一時金等の金額については予防接種法施行令で定められているものの、算定根拠は不明である。しかし民間生命保険や自動車保険等の死亡保険金等に近い金額であることから、それらに準じた算定が法制定時にされたものと推測できる。

問題は、民法による賠償請求の場合と比してどうかである。すなわち過失等で誰かを死なせた場合の賠償金額は、遺失利益つまり死んだ者が生きていたら本来得たはずの収入から算定される。

それでは91歳で多数の持病を持ち、おそらくは要介護である人の遺失利益はどうなるのであろうか?

この場合、ほとんどの場合労働はしていないと考えられるので、年金収入があればそれを基に算定されることになる。そう考えると、既に男女の平均寿命を超えているから、遺失利益はゼロかごく低い金額になると予測される。

多額の一時金は誰のためなのか正当なのか

ワクチン接種に関連する死亡と認定された場合の一時金は前述のように予防接種法で規定されており、最大4420万円である(他に葬祭費21万円等)。これを生計を共にしていた親族等に頭割りし支給される。

しかし遺失利益が無いか少額かに関わらず、はるかに多額の一時金を被害者本人ではなく(死亡しているから必然とはいえ)遺族に支給することは、誰のためになり、合理的で正当と言えるのだろうか。

そもそもワクチン被害救済制度は誰のための制度か。
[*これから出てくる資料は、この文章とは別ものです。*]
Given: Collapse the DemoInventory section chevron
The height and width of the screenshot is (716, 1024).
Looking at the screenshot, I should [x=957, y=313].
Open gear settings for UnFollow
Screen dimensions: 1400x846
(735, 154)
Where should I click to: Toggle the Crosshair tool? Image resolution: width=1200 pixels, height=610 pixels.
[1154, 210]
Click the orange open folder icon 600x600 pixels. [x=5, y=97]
我が国は戦後多くのVPD(ワクチンで予防可能な感染症)予防ワクチンを開発し、子供たちを病苦から守ろうとしてきた。しかしどんな薬も一定確率で有害事象が発生する。おたふく風邪(MMR)ワクチン接種による無菌性髄膜炎とその後遺症など、ワクチン禍として集団訴訟が起き社会問題化した。救済制度は子供たちが病苦から逃れるはずが、逆に障害を負ってしまったり死亡してしまった場合のための補償なのである。未来を奪われた子供たちやその親への補償は、当然合理的である。
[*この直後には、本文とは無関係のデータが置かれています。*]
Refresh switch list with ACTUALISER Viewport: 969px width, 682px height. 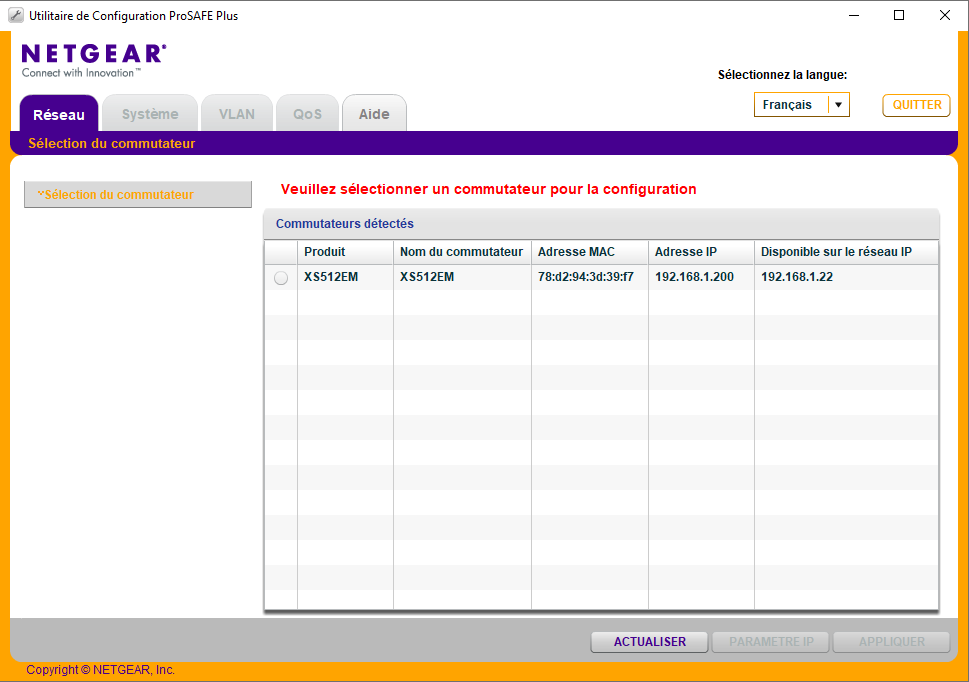(x=649, y=642)
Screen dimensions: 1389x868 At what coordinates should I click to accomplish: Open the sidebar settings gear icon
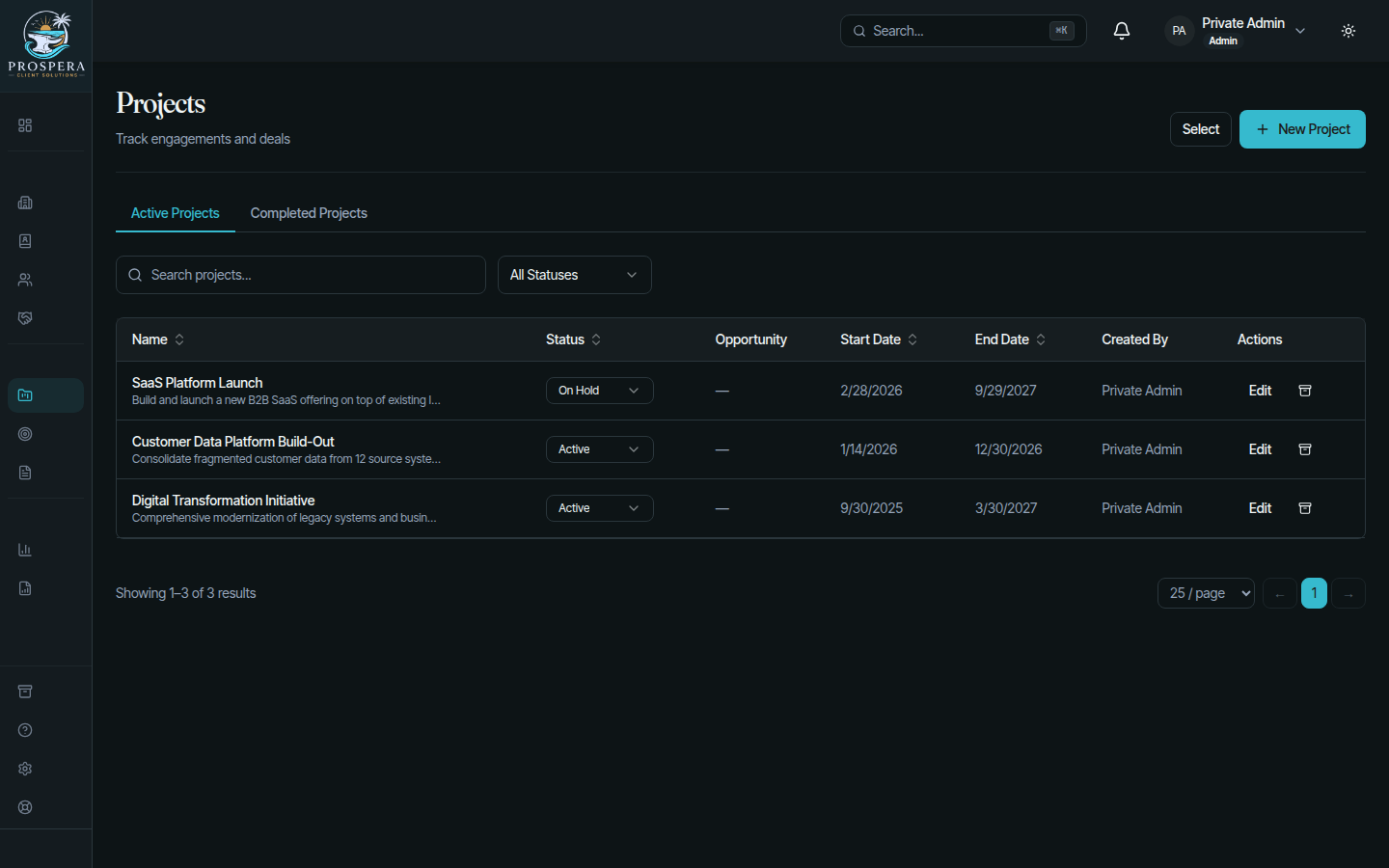coord(25,769)
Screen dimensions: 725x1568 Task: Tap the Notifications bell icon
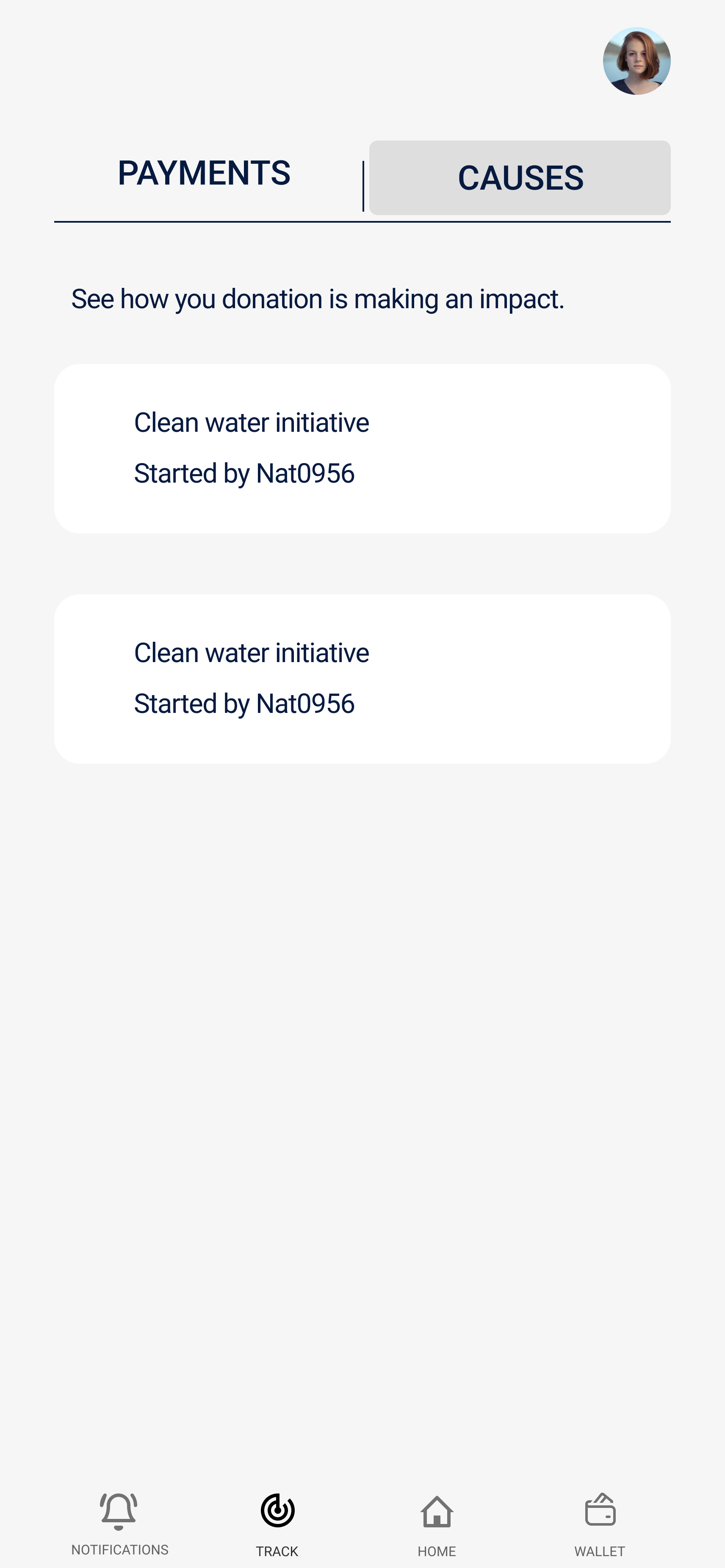119,1510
では平均寿命に迫りまたは超えた高齢者への、算定根拠の定かではない高額な補償は、合理的なのだろうか? 補償しても死亡した本人のためにはならない。昨今は引きこもり8050問題などと、親の年金を頼り生活する中高年の存在も知られているから、90代の親の年金に依存している60代70代の家族が居ることもあり得るが、「彼ら自身が命や自己に帰する理由による収入、利益を失ったわけではない」。つまり遺族のタナボタにしかならない。それで良いのだろうか? 補償金の原資は血税である。合理的で正当とは考えにくいのではないか。
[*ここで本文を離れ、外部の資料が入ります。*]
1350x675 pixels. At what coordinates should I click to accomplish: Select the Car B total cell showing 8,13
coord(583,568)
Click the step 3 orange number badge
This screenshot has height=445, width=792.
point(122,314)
近年の医療訴訟や介護事故訴訟では、算定根拠が疑問な高額訴訟判決が目立つ。しかも「過失は無いが賠償せよ」というヤクザもまっ青な判決すらある。高額な老人医療費、介護費と医療介護資源を盲目的延命をして貪り、何かあって死ねば居丈高に責め立ててさらに金をとる。そんなことが横行するような世の中になってしまって、良いのだろうか。

予防接種健康被害救済制度の高齢者へのワクチン接種後死亡の一時金については、本人の利益が無いことを踏まえ、血税の有効活用と制度本来の趣旨を踏まえて、まず立法事実から再考すべきと考える。